Return the data exactly, but only from the line containing "Archivio (113, 680)" through its last line.

→ Data:
════════

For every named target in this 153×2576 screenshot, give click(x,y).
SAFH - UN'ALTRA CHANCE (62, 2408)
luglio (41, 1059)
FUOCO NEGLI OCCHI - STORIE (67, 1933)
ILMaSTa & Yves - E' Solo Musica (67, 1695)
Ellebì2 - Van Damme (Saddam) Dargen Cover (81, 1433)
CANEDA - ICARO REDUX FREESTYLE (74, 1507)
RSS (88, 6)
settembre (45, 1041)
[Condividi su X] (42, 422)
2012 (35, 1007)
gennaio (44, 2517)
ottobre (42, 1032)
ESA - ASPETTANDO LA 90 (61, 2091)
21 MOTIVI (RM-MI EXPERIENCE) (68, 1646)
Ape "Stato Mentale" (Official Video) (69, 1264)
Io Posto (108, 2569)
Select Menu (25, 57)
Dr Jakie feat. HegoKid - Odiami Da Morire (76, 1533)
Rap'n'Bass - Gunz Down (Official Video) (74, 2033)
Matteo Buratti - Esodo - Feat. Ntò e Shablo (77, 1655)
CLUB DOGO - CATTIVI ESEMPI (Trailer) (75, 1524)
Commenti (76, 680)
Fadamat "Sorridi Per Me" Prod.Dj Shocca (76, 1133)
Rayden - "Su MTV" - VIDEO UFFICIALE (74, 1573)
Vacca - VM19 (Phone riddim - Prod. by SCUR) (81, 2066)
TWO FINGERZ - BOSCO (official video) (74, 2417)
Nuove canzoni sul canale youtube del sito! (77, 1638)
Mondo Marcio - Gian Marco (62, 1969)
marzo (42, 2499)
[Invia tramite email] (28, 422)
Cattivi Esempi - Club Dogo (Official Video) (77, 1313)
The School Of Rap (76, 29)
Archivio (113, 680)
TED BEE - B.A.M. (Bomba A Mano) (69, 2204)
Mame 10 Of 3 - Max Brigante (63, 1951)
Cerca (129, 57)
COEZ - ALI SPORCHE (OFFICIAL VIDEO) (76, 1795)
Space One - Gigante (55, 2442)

════════

→ Result:
Archivio (113, 680)
TED BEE - B.A.M. (Bomba A Mano) (69, 2204)
Mame 10 Of 3 - Max Brigante (63, 1951)
Cerca (129, 57)
COEZ - ALI SPORCHE (OFFICIAL VIDEO) (76, 1795)
Space One - Gigante (55, 2442)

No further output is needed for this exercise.